Site icon R-bloggers

Taking Outlier Treatment to the Next Level

[This article was first published on An Accounting and Data Science Nerd's Corner, and kindly contributed to R-bloggers]. (You can report issue about the content on this page here)
Want to share your content on R-bloggers? click here if you have a blog, or here if you don't.

By Joachim Gassen (Humboldt University Berlin, TRR 266 “Accounting for Transparency”) and David Veenman (University of Amsterdam)

“To reduce the impact of outliers on our findings, we winsorize the dependent and independent variables at the top and bottom percentile.” If you do empirical archival research in accounting and/or corporate finance, we bet that you have read and written such a sentence many times throughout your career. We know that outliers exist and that we have to “deal” with them. As Mitton (RFS, 2021) shows, outlier treatment is among the most impactful design choices in our work. Yet, at least until recently, we often did not really devote too much thought to extreme observations. Winsorize and done.

For a few years, the new hot kid in town when it comes to outlier treatment is “robust” regression. As Leone, Minutti-Meza, and Wasley discuss in an influential recent publication (Leone et al., TAR 2019), robust regression methods are capable of identifying and downweighting outliers in regressions. Different from winsorizing, they identify multivariate outliers based on regression residuals. This removes the need for an arguably arbitrary winsorization choice. Not surprisingly, robust regression approaches are becoming more and more common in the literature.

In this blog post, we use insights from the robust statistics literature and our own recent working paper to make three, what we believe to be important points:

A: Outliers in applied work are rarely random;

B: Regression models are often miss-specified;

C: Because of A and B, robust regression, while being a powerful tool to identify outliers, can yield biased inferences.

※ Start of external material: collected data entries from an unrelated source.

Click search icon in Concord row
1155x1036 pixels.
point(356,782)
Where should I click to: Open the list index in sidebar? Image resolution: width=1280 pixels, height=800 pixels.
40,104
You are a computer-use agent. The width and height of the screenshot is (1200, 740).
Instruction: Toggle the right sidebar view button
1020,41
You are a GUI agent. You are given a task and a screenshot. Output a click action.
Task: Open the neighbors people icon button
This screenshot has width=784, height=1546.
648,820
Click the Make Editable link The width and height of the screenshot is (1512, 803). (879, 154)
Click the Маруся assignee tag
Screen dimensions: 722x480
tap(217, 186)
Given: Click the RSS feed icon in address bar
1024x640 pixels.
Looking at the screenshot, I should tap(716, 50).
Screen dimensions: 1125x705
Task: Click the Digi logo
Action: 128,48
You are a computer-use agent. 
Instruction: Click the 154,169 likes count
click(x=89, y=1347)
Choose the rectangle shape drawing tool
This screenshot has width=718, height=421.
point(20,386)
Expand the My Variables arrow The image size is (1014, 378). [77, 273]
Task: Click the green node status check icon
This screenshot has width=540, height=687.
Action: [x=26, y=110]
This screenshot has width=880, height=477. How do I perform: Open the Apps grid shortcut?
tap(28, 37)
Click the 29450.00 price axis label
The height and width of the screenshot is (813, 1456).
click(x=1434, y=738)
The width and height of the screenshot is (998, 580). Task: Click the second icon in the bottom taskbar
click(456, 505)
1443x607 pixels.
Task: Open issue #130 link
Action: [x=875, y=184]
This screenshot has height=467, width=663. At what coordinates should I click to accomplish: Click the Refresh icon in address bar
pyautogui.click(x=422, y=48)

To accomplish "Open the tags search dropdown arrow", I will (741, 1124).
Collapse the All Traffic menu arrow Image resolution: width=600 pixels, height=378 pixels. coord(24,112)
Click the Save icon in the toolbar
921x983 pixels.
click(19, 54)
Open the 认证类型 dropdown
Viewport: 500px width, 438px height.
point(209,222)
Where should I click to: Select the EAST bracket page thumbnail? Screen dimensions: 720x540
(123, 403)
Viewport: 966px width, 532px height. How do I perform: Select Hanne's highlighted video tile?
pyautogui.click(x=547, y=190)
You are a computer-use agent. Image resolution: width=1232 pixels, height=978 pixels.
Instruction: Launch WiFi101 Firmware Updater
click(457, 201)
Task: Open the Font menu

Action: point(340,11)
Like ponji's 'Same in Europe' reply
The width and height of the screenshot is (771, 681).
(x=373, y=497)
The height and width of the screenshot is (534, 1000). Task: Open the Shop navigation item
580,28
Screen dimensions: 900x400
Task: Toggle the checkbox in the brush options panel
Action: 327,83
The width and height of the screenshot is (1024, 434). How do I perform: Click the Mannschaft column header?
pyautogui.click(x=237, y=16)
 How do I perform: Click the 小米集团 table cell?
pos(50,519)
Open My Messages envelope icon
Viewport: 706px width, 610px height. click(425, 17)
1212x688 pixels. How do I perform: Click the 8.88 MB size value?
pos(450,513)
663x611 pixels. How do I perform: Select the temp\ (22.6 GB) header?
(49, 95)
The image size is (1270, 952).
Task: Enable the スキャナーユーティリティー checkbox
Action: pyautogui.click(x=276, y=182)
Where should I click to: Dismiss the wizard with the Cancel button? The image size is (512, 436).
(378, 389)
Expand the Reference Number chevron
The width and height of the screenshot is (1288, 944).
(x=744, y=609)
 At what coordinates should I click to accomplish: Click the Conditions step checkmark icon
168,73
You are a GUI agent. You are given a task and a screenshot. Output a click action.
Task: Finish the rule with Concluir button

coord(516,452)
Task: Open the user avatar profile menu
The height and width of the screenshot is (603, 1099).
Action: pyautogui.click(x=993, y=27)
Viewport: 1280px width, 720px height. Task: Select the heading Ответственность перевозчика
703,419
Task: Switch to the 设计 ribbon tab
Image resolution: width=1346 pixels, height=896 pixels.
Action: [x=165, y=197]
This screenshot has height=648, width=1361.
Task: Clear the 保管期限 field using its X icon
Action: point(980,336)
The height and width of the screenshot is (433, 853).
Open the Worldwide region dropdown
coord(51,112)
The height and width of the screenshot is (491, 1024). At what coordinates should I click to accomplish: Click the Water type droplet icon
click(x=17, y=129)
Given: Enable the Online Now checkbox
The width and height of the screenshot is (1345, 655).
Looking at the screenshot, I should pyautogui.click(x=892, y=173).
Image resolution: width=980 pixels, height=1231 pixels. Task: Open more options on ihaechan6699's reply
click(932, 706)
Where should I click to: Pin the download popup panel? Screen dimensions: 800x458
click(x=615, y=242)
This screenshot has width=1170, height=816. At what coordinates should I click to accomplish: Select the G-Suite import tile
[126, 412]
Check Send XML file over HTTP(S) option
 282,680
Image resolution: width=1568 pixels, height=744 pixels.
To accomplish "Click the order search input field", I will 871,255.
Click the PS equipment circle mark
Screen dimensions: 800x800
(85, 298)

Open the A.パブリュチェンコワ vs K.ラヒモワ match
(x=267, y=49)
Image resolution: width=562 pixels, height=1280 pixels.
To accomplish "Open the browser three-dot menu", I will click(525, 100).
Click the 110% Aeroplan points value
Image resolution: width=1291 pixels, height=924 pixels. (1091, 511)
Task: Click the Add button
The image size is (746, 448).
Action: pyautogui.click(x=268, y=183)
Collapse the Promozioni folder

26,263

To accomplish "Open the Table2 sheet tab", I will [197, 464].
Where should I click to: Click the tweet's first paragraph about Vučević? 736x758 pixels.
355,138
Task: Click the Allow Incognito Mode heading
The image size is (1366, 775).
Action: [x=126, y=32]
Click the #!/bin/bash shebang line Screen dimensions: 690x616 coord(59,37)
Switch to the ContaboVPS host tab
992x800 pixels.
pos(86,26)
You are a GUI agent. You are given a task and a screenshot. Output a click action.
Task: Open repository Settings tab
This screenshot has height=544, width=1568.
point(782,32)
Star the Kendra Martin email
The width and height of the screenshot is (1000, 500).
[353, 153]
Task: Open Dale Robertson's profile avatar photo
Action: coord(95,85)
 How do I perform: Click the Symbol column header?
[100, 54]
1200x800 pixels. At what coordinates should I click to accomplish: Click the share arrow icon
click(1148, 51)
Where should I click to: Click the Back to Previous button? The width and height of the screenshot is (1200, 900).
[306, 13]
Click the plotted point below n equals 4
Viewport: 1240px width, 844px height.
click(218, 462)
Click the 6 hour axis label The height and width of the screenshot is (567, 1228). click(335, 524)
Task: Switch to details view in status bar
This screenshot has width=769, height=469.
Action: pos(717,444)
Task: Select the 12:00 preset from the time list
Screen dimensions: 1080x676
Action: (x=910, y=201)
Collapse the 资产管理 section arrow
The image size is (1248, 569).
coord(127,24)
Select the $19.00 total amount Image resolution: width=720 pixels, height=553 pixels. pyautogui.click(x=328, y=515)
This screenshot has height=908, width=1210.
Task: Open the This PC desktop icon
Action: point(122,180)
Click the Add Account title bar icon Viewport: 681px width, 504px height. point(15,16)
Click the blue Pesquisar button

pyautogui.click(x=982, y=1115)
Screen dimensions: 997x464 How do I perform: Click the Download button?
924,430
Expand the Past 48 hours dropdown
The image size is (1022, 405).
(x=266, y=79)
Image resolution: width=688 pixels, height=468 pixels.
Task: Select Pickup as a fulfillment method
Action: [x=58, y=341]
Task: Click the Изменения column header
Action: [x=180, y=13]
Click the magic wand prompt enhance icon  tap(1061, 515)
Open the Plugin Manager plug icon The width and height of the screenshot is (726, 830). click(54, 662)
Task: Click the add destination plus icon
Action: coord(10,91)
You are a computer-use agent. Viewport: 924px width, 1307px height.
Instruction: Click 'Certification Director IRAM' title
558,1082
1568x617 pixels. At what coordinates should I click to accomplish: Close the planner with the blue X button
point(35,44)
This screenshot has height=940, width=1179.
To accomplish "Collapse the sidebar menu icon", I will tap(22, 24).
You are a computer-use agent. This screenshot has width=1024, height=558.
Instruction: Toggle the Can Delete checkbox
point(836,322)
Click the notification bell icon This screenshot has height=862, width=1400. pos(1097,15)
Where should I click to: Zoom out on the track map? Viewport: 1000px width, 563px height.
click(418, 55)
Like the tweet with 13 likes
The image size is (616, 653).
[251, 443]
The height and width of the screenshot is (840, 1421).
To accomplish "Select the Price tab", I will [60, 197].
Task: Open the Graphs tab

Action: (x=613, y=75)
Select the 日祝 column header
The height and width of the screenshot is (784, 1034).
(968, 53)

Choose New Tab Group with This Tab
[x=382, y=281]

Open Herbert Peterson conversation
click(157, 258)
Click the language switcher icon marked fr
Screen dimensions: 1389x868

To establish these three points, we first use simulations to explain the nature of outliers and why they can be disastrous for our dear OLS estimates. Then we introduce the concept of robust regression and how it “deals” with outliers. After this, we will take a look at some real data to demonstrate A, B and C in an applied accounting setting. We will conclude with some suggestions on how to use robust regression to your advantage and how to deal with outliers like a pro. This being a blog, we will do all this with fancy pictures and without equations. If you love equations (who doesn’t?) you can still turn to our paper. All the R code required to run the analyses and prepare the visuals of this blog post are available in the GitHub repository that accompanies our paper.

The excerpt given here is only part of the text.